= EXERCISE AIM =
Show all lines of the listing that contain the word "agent".

▽

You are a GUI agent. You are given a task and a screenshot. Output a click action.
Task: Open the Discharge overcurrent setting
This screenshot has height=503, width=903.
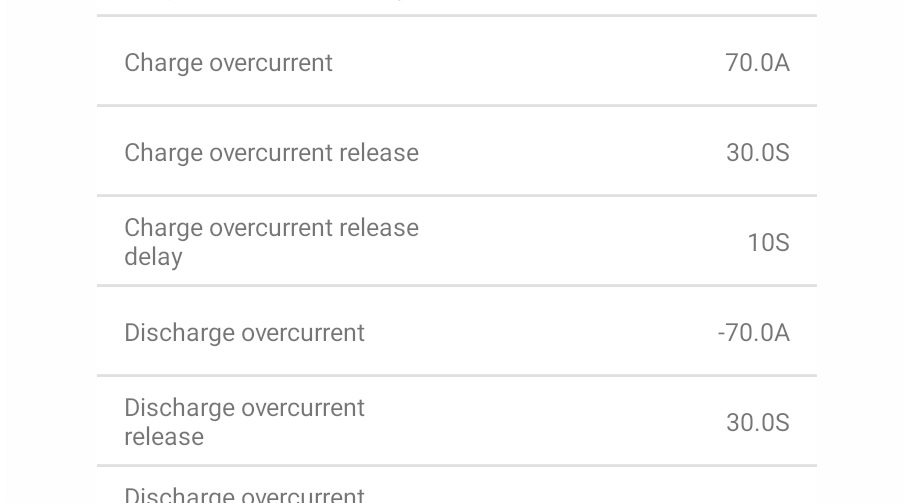456,332
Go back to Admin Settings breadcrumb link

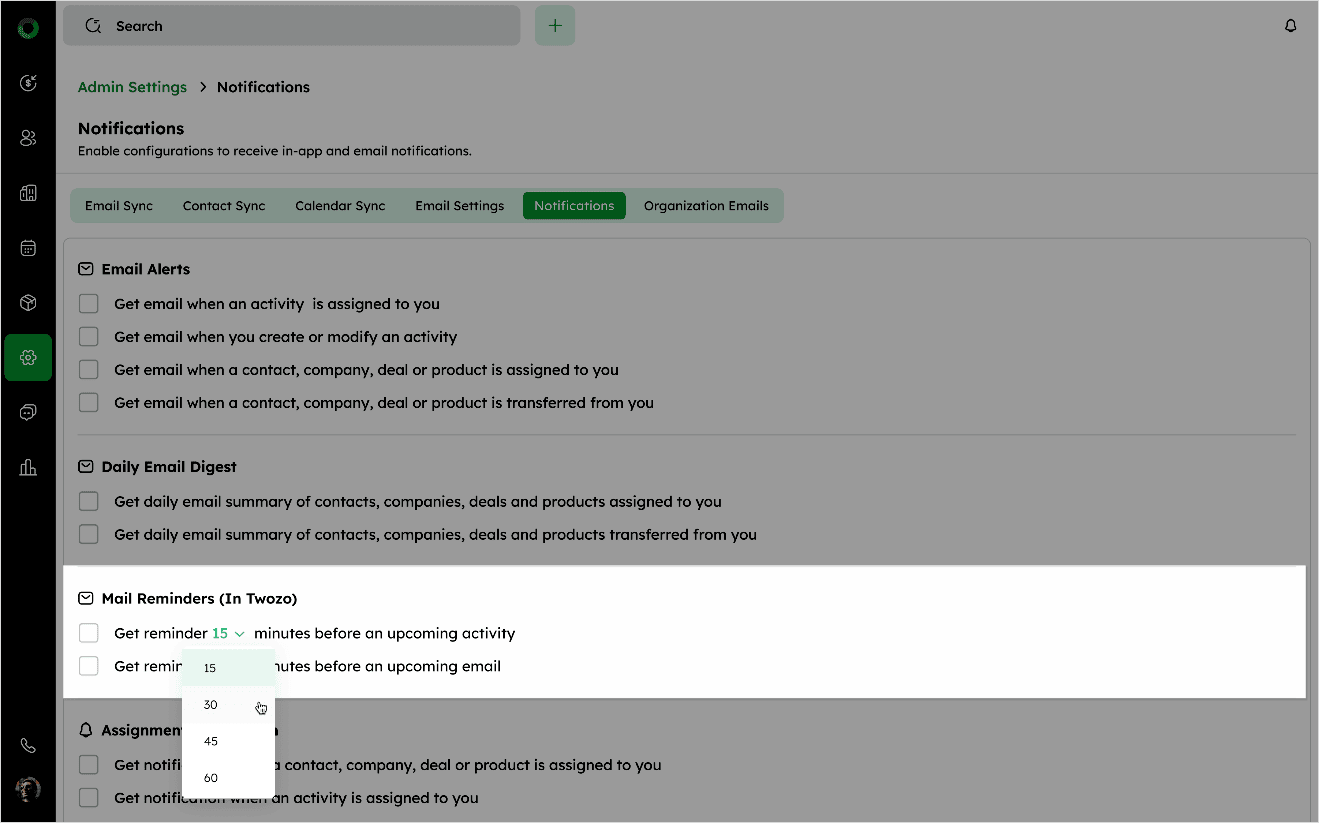point(132,87)
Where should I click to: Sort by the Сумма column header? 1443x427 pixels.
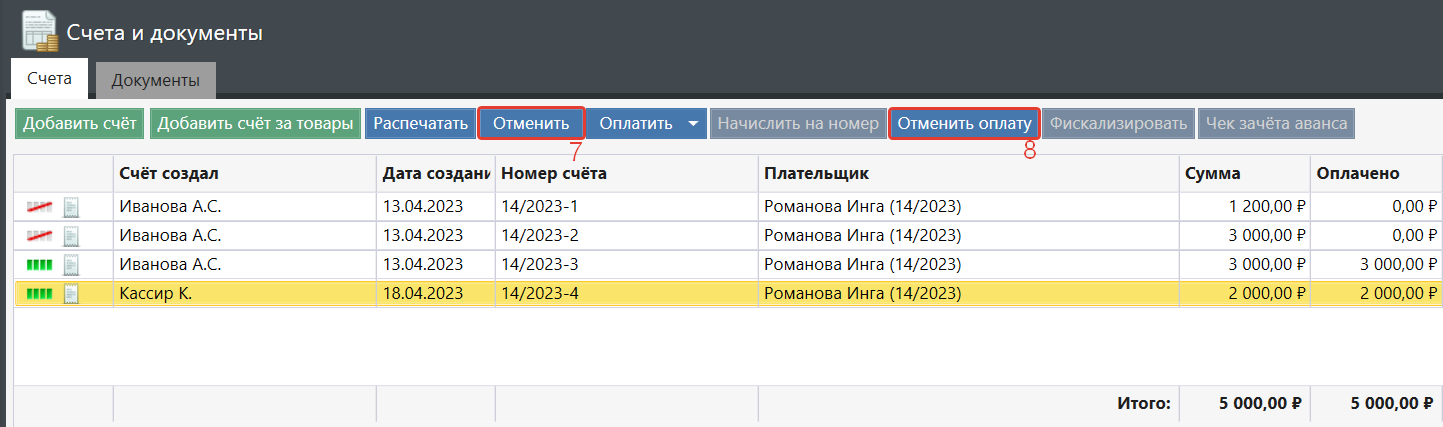[x=1212, y=174]
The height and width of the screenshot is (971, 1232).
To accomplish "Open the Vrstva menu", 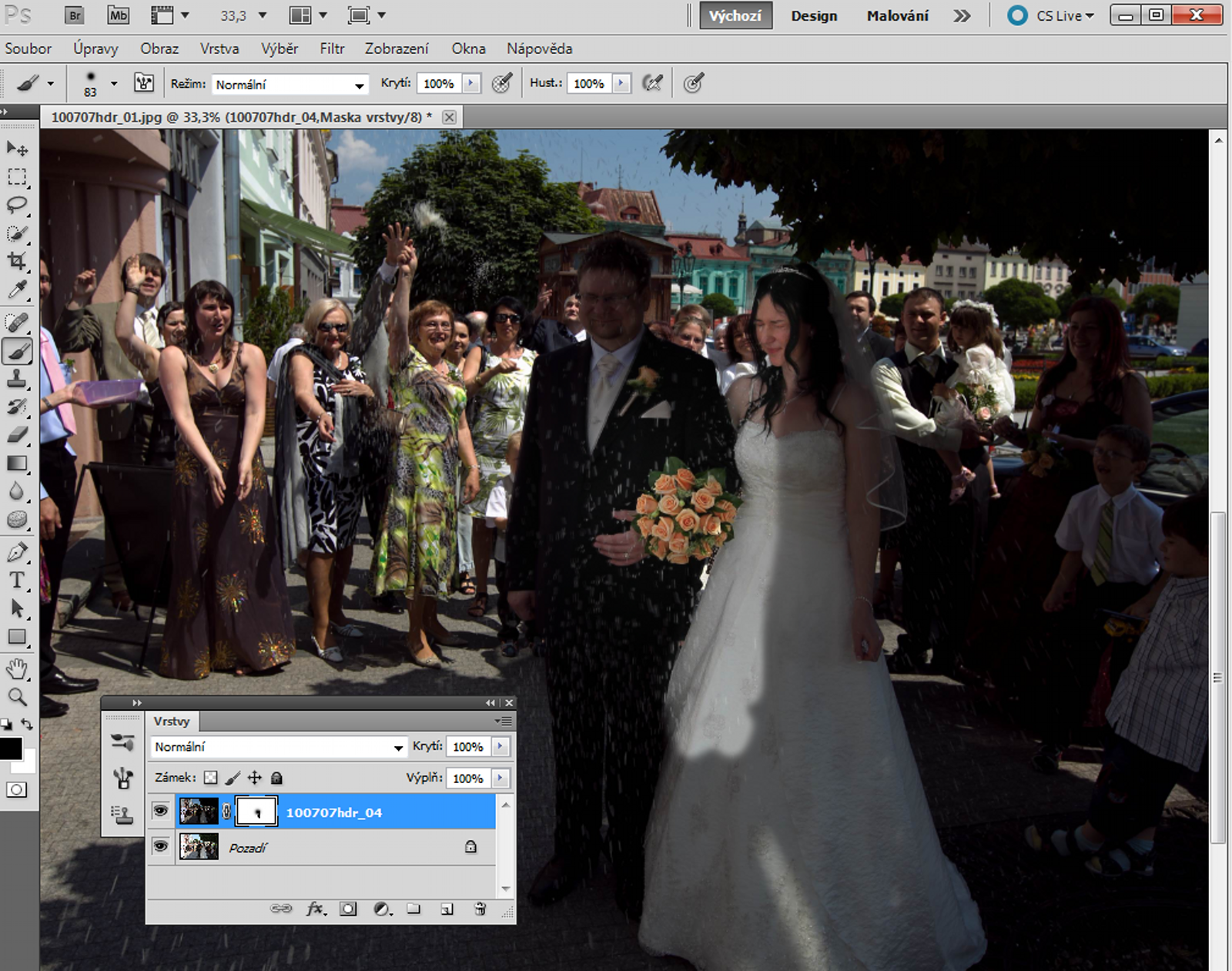I will click(219, 49).
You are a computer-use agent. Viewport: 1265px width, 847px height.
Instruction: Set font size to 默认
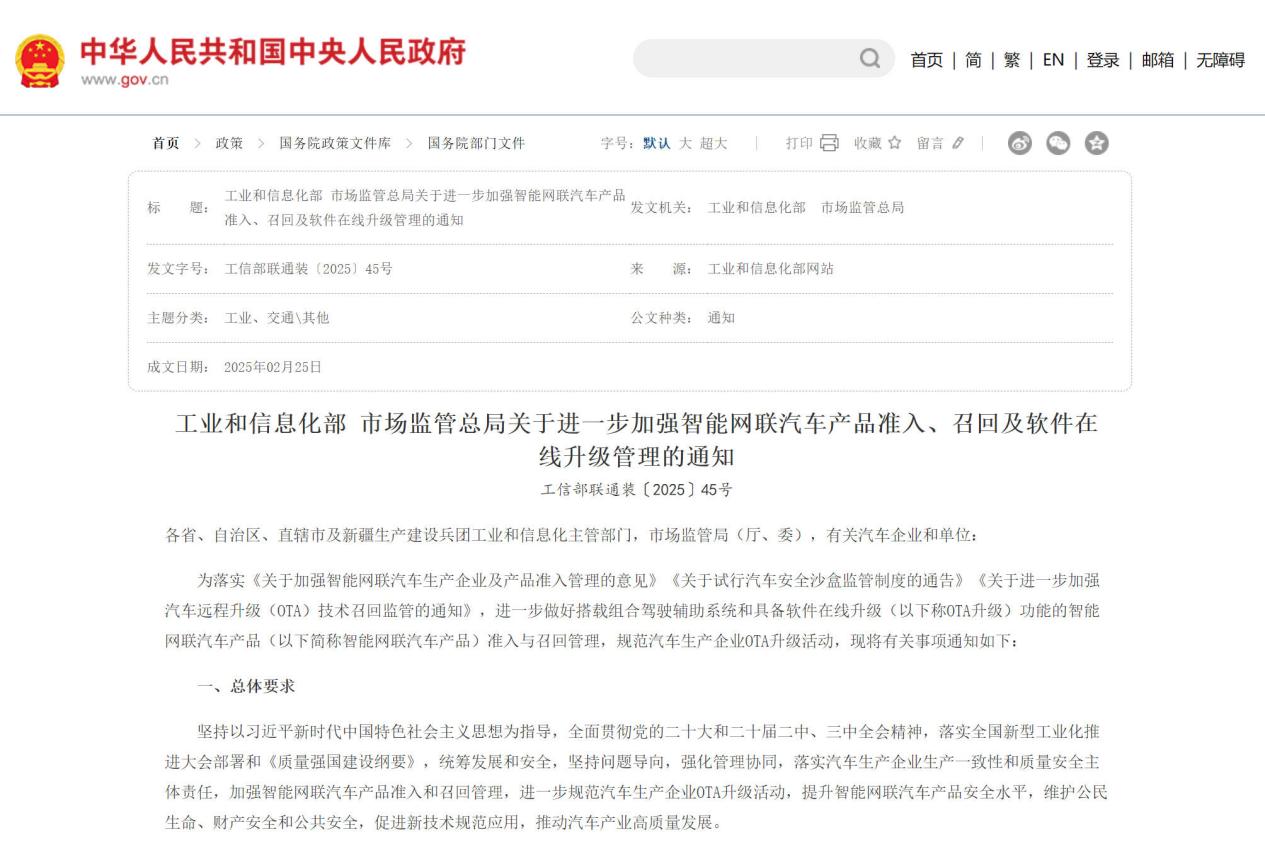[x=657, y=143]
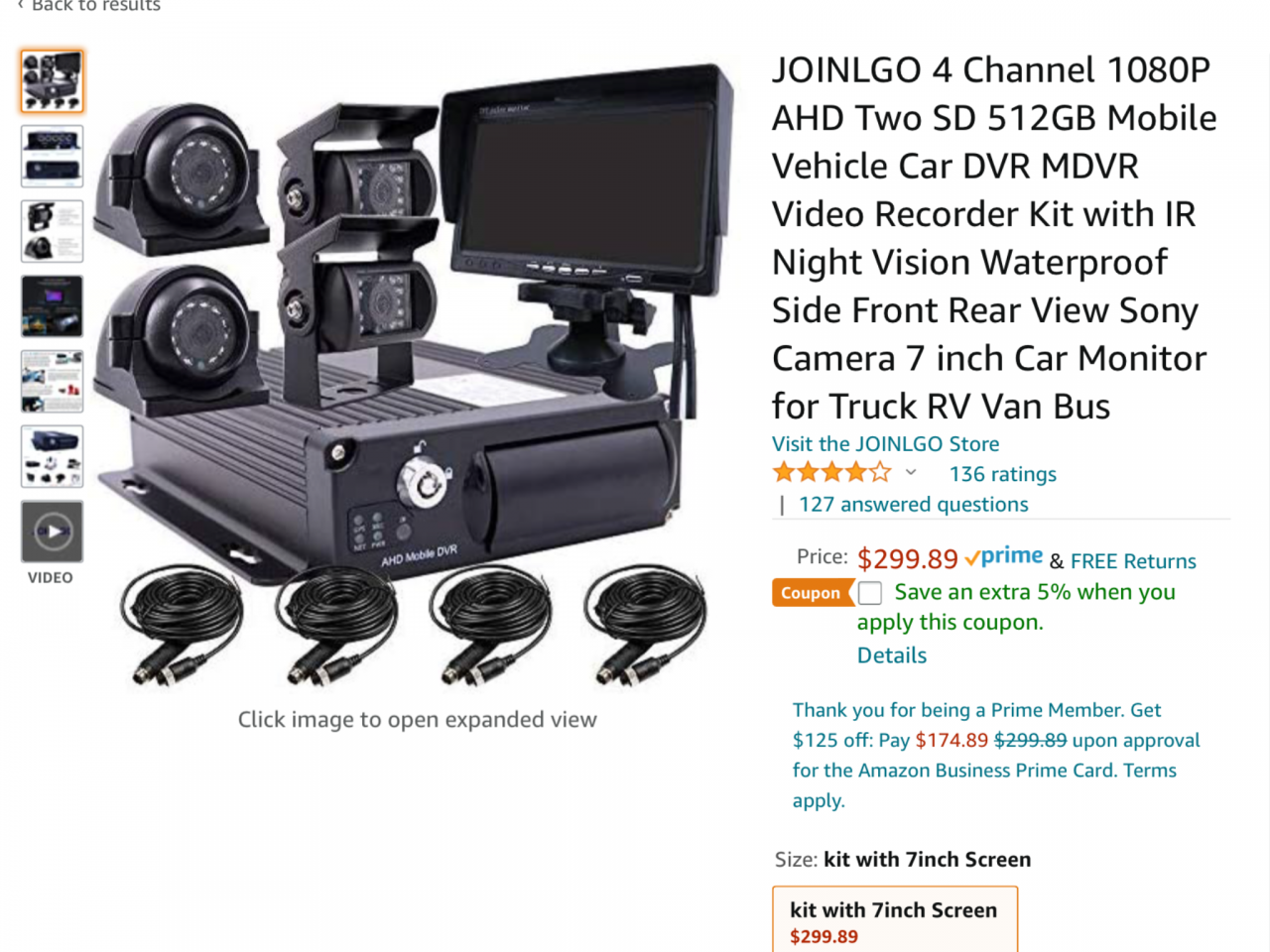Open expanded view of main product image
The image size is (1270, 952).
click(x=417, y=372)
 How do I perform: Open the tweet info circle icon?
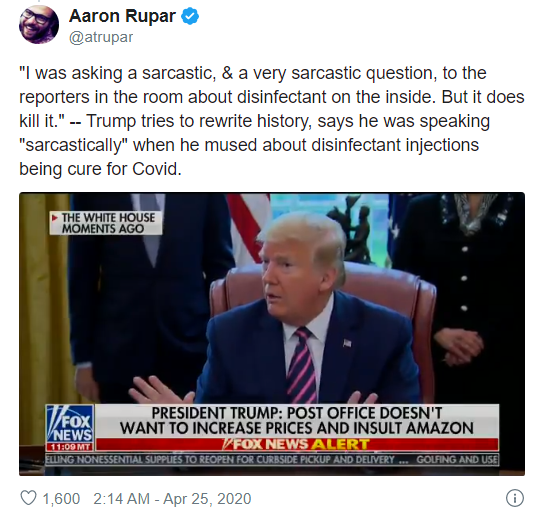click(515, 498)
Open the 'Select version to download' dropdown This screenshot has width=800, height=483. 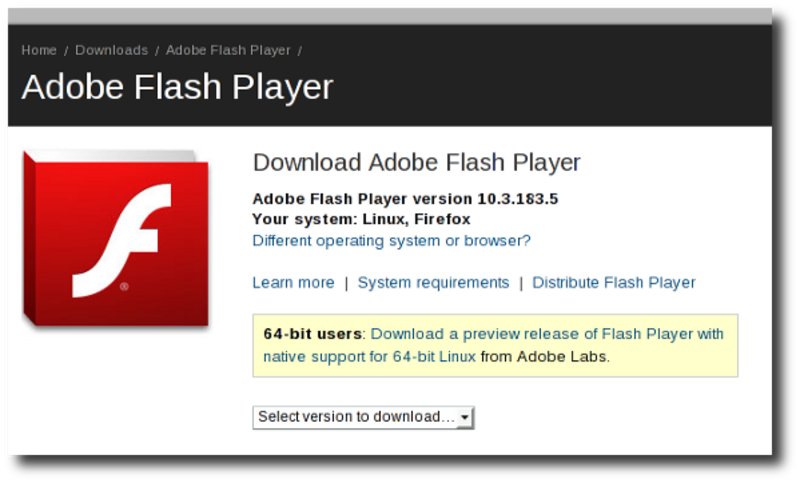click(x=363, y=417)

△

= SOLVED EXERCISE =
You are a GUI agent. You are given a task and a screenshot. Output a click action.
You are a computer-use agent. Viewport: 1265px width, 847px height.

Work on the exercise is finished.